Prescribed Clomid Despite High SHBG + E2

Hi guys,

I’m a 30 year old male with a number of low-T symptoms:

  • Fatigue
  • Difficulty concentrating/brain fog
  • Susceptibility to depression
  • Difficulty gaining muscle
  • Lack of interest
  • Anxiety/easily overstimulated
  • Low body temperature (typically 96.9 - 97.34F when waking)

Some of these, however, could be due to my thyroid as well as POTS/dysautonomia, which I also suffer from.

Saw an endo that supposedly specializes in TRT due to my low T symptoms/low-ish free T. He caught me off-guard when he suggested 50mg clomid EOD, which is something I wasn’t at all familiar with. Having done some reading since my appointment, however, I’m a bit confused, as clomid, while increasing total T, also tends to increase SHBG and E2? This strikes me as an odd approach given my already high normal E2 and high SHBG levels?

He also prescribed me a trial dose of thyroxine to see if this could fix my subclinical hypothyroidism.
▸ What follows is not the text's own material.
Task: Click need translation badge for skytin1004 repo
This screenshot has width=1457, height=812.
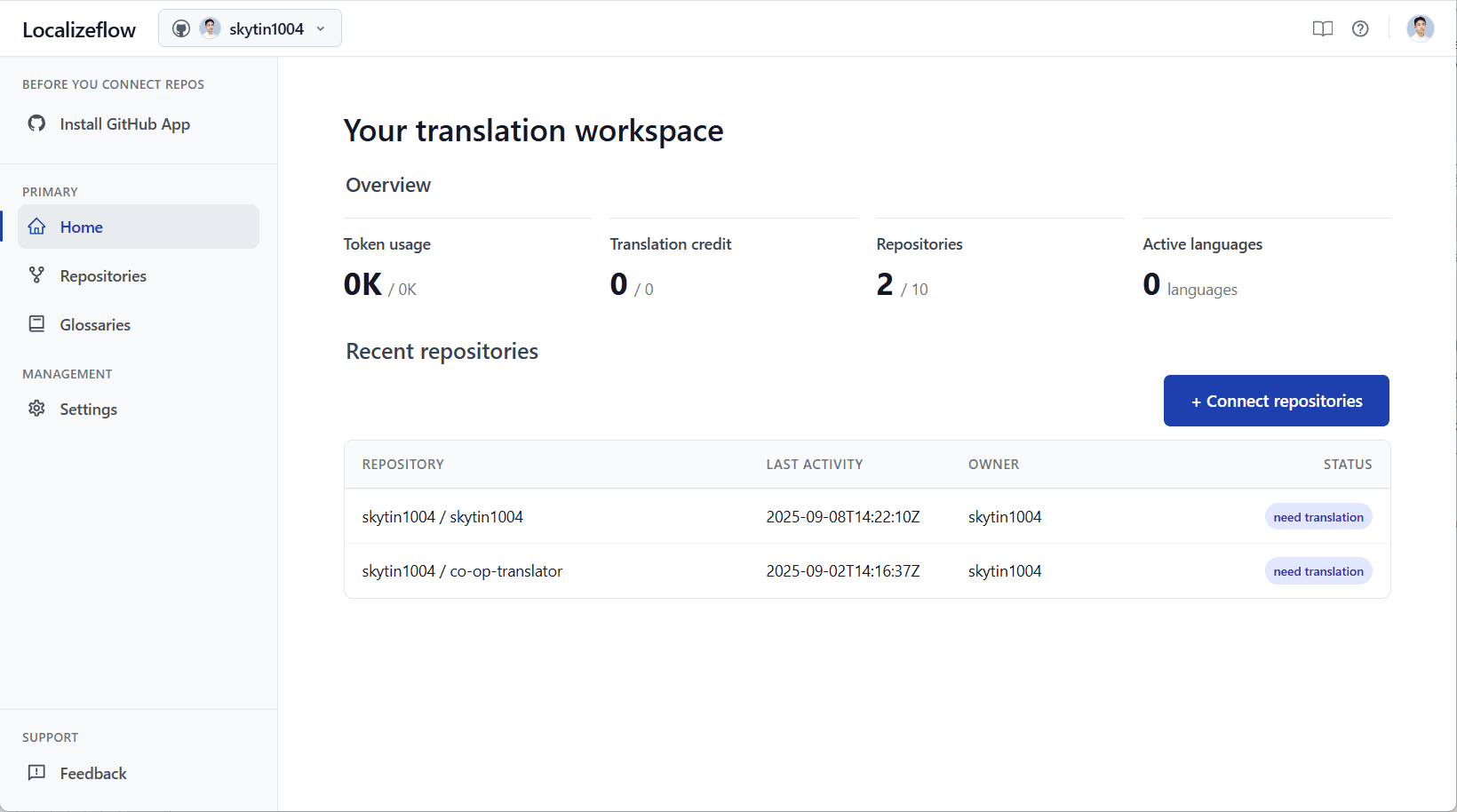Action: 1318,517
I’m a bit confused by this as well, and by what appears to be the general consensus on this forum with regards to any TSH level > 3. I understand 1 - 1.5 would be optimal, however, a fairly recent metanalysis found thyroxine to be of no benefit for the treatment of SCH? https://jamanetwork.com/journals/jama/article-abstract/2705188

What’s interesting is that since upping my iodine intake after my high TSH results in July, within 3 weeks my TSH dropped from 6.1 to 3.9. In the same time, my total test also increased from 503.5 to 654, despite only a slight increase in SHBG, resulting in my free test rising from 8.2 to 10.3. While a lot of my symptoms have improved during this time, they’re still not completely cured.

At the moment I’m kind of leaning towards upping my iodine slightly as well as supplementing Vit D (levels were a bit low), and then retesting in a month in the hopes that things will continue to improve without the need for drugs. Just wondering if anyone would do things differently in my place, and what to make of the clomid prescription? Surely TRT would be a better option for raising total T and lowering SHBG?
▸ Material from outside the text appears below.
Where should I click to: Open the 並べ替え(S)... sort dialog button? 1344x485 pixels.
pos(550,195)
You probably don’t have a low T problem. Clomid will boost test as well as E2 he’s probably trying to do a restart while fixing the thyroid.

Do you think there could be some merit to his approach then? Is it theoretically possible to ‘jump start’ a slightly off endocrine system with just a short bout of medication?

T4 only treatment with high Reverse T3 is a problem, it means you will convert more T4 -->Reverse T3. You need T3 only, maybe T3+T4 down the road if you can decrease Reverse T3 <15 ng/dL.

Thyroid treatment will see an increase in SHBG, so as thyroid medicine increases SHBG, so to does clomid.

You’ll never produce enough LH to overcome SHBG binding up all your Free T.

You’ll get nowhere fast with this TRT specialist and you are spinning your wheels.

Yea I did question his choice of thyroxine over natural dessicated and he replied with the usual no evidence of it being better than thyroxine and inconsistent dosage issues etc.

I feel that my excessive rt3 conversion is likely due to chronic stress, which is something I’m genetically predisposed to because of my ehlers danlos/hypermobility, and is not something I can do a great deal about.

Yea I haven’t collected the prescription as I don’t have much faith in either/him. So you think just t3 and somehow trying to get my rt3 under control is the way to go for now?

Exactly, maybe if you can get Reverse T3 down you could try adding some T4 separately. There are studies showing T4 only treatment to be less effective than T3+T4 or T3 only medicine, you doctor is old school and isn’t up to date on his knowledge.

The only patient that would do good on T4 only is one who has low normal Reverse T3, but most people who have thyroid problems are stressed and creating a lot of Reverse T3 because other systems are out of whack.

Yea that sounds about right. Okay thanks for the advice. I’ll give the iodine a bit longer, and if that fails l’ll try self medicating with t3.

Iodine is a waste of time. No one on here is actually qualified to say that the T4 would fail to get the job done. It certainly won’t do any worse than taking iodine. The doc is following the playbook ,T4 first, T3 (cytomel) if that doesn’t work. It does provide for more consistent dosing than dessicated thyroid, but is not well tolerated by eeryone.